True but most public companies reporting under GAAP tend to play roughly similar games to roughly similar degrees. So these metrics alone may not reflect much objective reality about a particular company at a given moment but can be useful in benchmarking the relative performance of similar types of companies against each other.

Spooky23 4 days ago | parent | next [-]

Exactly. That drives alot of the faddish nature of business. After Microsoft and Adobe started printing money with SaaS, suddenly everyone decided that selling software, one of the most lucrative businesses to ever be devised was a loser. Everyone wants $50/user/month now.

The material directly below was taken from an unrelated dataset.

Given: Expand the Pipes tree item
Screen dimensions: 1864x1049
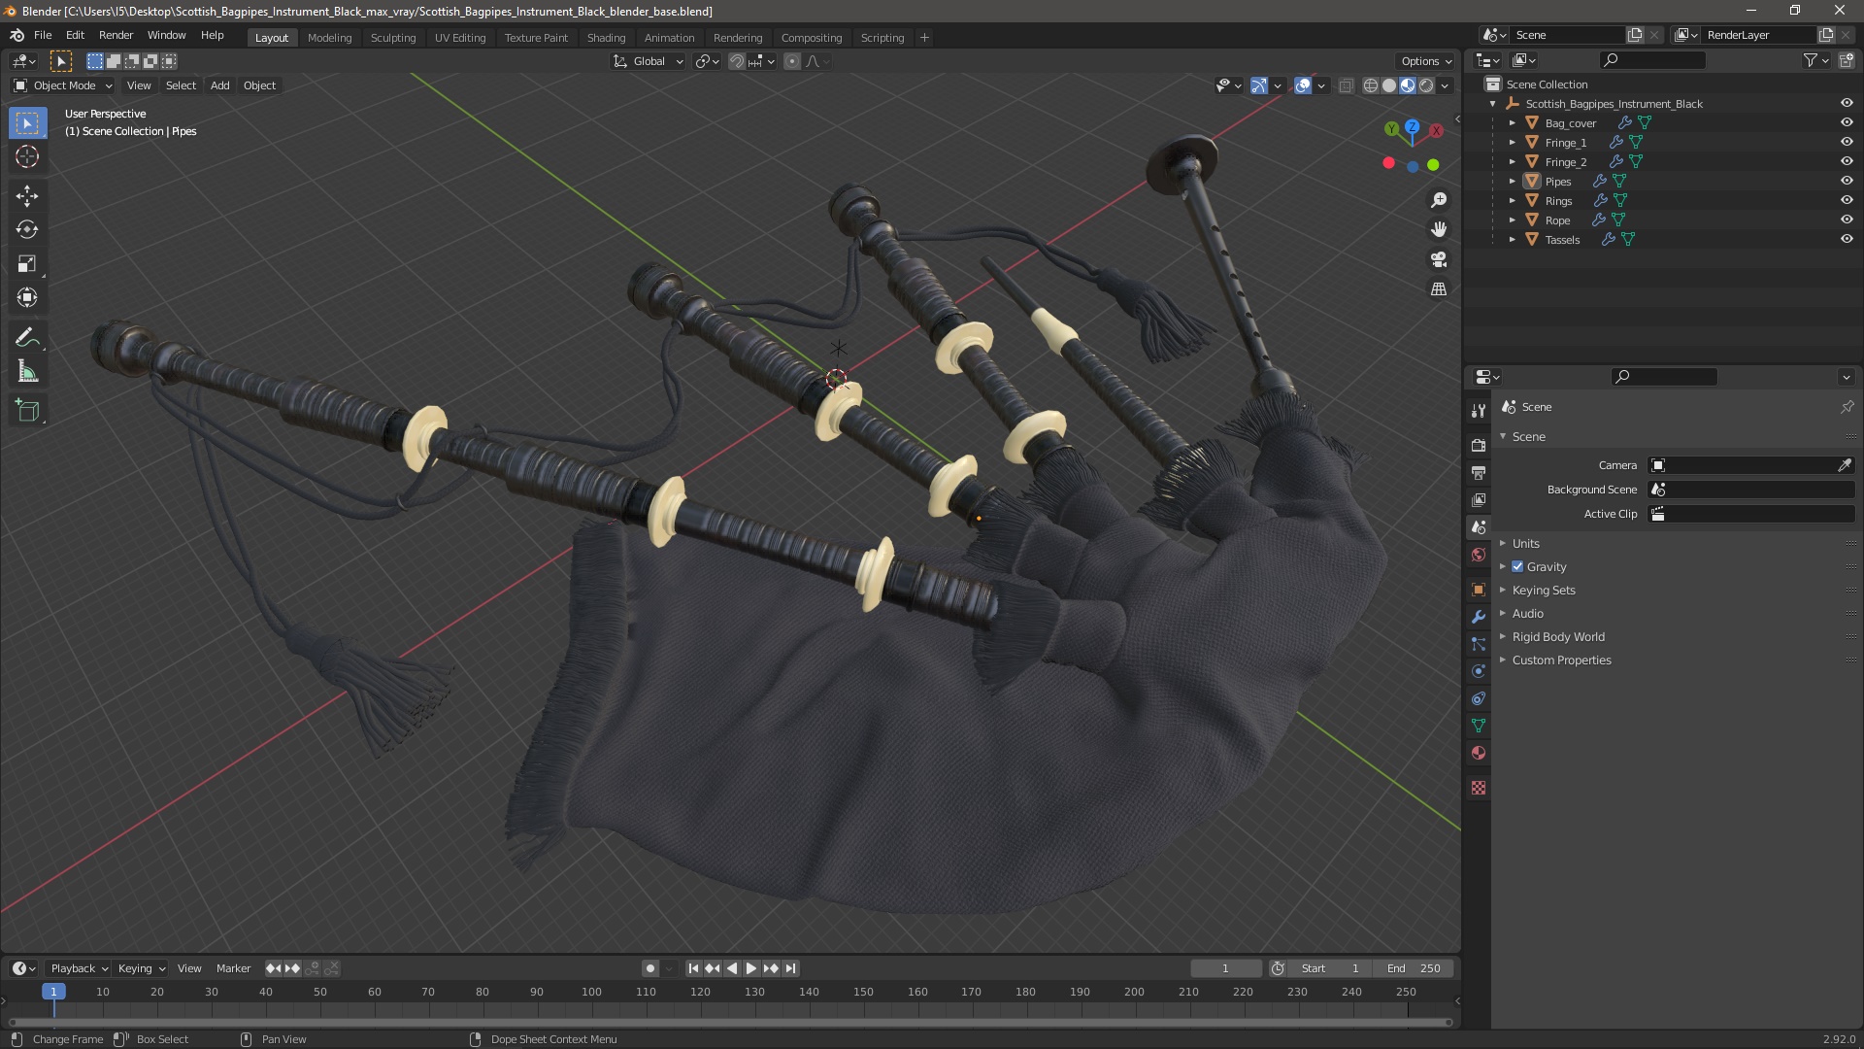Looking at the screenshot, I should click(1513, 182).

I realized it at a big enterprise. I couldn't figure out why one of my suppliers was flying out senior execs if I looked at the salesguy funny. We had a $2M account, and it turns out in the transition to SaaS, they value it like a financial product like insurance or a bond. So my stupid $2M spend may impact the market cap of the company 100x... which gets the Chief Revenue/Sales Dude a fat bonus.

gxs 4 days ago | parent | prev [-]

Exactly - this is a case where consistency is more important than accuracy

If everyone is optimizing their GAAP figures, eventually everyone converges on a similar number you can compare across companies

Downside is that if you don’t play the game you’re sort of screwing yourself

jacquesm 4 days ago | parent | prev [-]

By the time you understand this that particular Monthy Python sketch (the machine that goes 'ping') will really have you in stitches.

jaynate 4 days ago | parent | prev [-]

There are revenue recognition rules that govern what Revenue is on the P&L. Same with costs/expenses. But I would say if anything, profits are easier to manipulate than revenue.